> **SUPPLIED ENTRIES**:
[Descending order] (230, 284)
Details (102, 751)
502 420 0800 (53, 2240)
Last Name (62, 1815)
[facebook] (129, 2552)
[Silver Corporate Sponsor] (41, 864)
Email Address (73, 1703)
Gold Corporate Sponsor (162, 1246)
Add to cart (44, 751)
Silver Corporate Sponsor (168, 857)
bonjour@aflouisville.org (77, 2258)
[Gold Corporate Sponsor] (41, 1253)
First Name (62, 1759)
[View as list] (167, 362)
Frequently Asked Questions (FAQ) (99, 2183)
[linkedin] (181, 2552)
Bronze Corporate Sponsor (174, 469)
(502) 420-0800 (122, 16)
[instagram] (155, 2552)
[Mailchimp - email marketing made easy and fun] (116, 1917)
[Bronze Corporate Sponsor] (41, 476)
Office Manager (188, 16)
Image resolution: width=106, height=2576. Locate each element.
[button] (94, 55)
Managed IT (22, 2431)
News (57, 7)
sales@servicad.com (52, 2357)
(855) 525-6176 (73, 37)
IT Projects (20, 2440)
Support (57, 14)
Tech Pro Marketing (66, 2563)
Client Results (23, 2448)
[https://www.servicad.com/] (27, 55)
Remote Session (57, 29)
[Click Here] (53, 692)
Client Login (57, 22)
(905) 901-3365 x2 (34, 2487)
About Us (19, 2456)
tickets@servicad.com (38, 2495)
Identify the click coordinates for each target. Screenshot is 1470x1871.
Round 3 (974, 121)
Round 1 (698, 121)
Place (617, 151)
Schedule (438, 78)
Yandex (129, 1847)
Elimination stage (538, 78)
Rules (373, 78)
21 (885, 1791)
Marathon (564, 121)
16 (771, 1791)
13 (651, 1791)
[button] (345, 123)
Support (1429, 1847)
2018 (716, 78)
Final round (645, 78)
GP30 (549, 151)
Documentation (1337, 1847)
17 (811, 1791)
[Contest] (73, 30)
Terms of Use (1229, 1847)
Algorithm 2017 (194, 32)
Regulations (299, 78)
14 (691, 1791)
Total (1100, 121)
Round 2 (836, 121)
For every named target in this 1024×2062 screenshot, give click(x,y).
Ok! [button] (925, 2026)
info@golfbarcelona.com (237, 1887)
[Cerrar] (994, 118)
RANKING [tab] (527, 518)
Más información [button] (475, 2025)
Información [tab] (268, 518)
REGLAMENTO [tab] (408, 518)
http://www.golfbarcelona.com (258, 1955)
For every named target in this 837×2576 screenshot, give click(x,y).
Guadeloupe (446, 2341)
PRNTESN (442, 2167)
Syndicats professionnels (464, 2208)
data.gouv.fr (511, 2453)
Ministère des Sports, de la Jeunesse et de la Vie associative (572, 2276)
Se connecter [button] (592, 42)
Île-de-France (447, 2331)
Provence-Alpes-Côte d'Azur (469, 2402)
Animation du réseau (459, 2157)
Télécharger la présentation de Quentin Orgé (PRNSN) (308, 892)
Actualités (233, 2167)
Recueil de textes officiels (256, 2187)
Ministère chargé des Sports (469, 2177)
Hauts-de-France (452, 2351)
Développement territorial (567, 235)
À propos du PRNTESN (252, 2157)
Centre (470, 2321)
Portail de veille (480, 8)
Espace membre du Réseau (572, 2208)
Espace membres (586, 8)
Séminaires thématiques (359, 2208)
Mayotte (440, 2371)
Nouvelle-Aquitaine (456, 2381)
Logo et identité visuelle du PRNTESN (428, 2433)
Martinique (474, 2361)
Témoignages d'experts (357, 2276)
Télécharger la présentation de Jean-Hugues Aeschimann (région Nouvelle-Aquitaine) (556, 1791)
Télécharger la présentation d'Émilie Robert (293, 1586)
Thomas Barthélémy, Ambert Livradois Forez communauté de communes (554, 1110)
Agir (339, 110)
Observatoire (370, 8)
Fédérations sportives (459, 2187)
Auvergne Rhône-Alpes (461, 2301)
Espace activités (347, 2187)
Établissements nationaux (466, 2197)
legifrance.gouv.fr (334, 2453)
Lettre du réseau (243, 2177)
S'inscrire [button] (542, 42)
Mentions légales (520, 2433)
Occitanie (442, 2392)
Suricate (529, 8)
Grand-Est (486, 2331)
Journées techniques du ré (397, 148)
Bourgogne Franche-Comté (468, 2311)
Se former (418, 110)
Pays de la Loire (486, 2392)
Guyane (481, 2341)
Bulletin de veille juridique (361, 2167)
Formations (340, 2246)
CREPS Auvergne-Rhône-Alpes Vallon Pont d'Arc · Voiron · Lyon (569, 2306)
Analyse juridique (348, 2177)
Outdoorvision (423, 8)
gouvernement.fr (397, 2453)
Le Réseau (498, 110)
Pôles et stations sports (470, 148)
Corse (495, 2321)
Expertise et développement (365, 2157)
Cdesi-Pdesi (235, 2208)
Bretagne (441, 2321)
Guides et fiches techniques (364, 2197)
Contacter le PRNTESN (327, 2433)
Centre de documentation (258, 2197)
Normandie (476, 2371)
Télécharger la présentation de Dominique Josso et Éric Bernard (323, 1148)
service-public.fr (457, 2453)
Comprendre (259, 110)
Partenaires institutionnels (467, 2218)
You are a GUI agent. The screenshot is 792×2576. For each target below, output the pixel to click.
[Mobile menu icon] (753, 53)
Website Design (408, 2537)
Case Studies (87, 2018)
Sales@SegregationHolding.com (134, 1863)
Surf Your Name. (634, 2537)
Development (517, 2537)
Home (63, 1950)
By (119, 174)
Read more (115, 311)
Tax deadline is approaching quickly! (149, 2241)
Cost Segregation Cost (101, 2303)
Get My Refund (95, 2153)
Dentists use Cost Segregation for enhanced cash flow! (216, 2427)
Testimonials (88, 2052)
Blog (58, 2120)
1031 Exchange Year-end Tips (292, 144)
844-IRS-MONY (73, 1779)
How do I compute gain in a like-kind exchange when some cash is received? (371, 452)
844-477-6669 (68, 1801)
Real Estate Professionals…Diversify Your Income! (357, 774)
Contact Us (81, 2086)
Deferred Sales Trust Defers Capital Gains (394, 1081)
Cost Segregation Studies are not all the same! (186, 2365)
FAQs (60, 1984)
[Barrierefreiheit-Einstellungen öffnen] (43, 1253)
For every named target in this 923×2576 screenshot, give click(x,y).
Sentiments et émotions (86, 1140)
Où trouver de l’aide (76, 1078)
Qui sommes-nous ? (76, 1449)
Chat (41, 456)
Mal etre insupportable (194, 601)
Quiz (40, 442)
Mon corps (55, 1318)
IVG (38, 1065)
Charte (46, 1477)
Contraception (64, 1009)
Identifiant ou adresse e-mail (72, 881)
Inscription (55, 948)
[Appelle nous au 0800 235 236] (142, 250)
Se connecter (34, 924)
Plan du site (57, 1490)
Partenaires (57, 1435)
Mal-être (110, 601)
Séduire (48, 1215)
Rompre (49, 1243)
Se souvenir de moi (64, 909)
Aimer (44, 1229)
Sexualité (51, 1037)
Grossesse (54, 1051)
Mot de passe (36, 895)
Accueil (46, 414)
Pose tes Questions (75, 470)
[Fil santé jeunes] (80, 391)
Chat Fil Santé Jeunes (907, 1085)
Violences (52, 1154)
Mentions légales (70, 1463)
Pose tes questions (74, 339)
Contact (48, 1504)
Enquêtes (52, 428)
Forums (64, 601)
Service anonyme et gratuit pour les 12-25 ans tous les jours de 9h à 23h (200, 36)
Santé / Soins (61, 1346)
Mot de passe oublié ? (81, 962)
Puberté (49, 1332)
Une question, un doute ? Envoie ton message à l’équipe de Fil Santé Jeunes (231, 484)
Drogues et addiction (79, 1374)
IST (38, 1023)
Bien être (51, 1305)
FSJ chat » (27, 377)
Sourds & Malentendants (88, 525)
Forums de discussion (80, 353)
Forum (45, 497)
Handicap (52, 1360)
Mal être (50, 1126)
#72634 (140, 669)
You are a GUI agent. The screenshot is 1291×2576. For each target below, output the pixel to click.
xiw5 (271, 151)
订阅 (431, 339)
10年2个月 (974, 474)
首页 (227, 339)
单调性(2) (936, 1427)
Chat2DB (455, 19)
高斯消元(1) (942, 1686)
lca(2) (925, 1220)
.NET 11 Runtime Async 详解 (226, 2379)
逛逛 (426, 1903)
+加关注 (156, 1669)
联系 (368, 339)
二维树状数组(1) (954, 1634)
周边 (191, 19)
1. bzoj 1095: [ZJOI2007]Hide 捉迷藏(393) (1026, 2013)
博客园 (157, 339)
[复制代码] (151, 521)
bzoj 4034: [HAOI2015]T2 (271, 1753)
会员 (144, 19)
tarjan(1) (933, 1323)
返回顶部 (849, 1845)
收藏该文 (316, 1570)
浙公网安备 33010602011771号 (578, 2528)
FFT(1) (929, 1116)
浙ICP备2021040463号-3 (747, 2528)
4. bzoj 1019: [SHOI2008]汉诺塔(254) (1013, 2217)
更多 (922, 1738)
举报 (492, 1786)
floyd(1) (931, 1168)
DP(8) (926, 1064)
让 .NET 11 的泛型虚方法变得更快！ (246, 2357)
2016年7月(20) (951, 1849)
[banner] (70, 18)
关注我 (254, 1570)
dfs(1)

> **AIM OF THE TASK**: With the line holding "Normandie (476, 2371)" as the first and the line holding "Pose tes questions (74, 339)" as the last, set down that range of the entries above exactly, and nothing else.

> **ANSWER SPACE**:
Normandie (476, 2371)
Télécharger la présentation de Dominique Josso et Éric Bernard (323, 1148)
service-public.fr (457, 2453)
Comprendre (259, 110)
Partenaires institutionnels (467, 2218)
You are a GUI agent. The screenshot is 792×2576. For each target below, output the pixel to click.
[Mobile menu icon] (753, 53)
Website Design (408, 2537)
Case Studies (87, 2018)
Sales@SegregationHolding.com (134, 1863)
Surf Your Name. (634, 2537)
Development (517, 2537)
Home (63, 1950)
By (119, 174)
Read more (115, 311)
Tax deadline is approaching quickly! (149, 2241)
Cost Segregation Cost (101, 2303)
Get My Refund (95, 2153)
Dentists use Cost Segregation for enhanced cash flow! (216, 2427)
Testimonials (88, 2052)
Blog (58, 2120)
1031 Exchange Year-end Tips (292, 144)
844-IRS-MONY (73, 1779)
How do I compute gain in a like-kind exchange when some cash is received? (371, 452)
844-477-6669 (68, 1801)
Real Estate Professionals…Diversify Your Income! (357, 774)
Contact Us (81, 2086)
Deferred Sales Trust Defers Capital Gains (394, 1081)
Cost Segregation Studies are not all the same! (186, 2365)
FAQs (60, 1984)
[Barrierefreiheit-Einstellungen öffnen] (43, 1253)
For every named target in this 923×2576 screenshot, give click(x,y).
Sentiments et émotions (86, 1140)
Où trouver de l’aide (76, 1078)
Qui sommes-nous ? (76, 1449)
Chat (41, 456)
Mal etre insupportable (194, 601)
Quiz (40, 442)
Mon corps (55, 1318)
IVG (38, 1065)
Charte (46, 1477)
Contraception (64, 1009)
Identifiant ou adresse e-mail (72, 881)
Inscription (55, 948)
[Appelle nous au 0800 235 236] (142, 250)
Se connecter (34, 924)
Plan du site (57, 1490)
Partenaires (57, 1435)
Mal-être (110, 601)
Séduire (48, 1215)
Rompre (49, 1243)
Se souvenir de moi (64, 909)
Aimer (44, 1229)
Sexualité (51, 1037)
Grossesse (54, 1051)
Mot de passe (36, 895)
Accueil (46, 414)
Pose tes Questions (75, 470)
[Fil santé jeunes] (80, 391)
Chat Fil Santé Jeunes (907, 1085)
Violences (52, 1154)
Mentions légales (70, 1463)
Pose tes questions (74, 339)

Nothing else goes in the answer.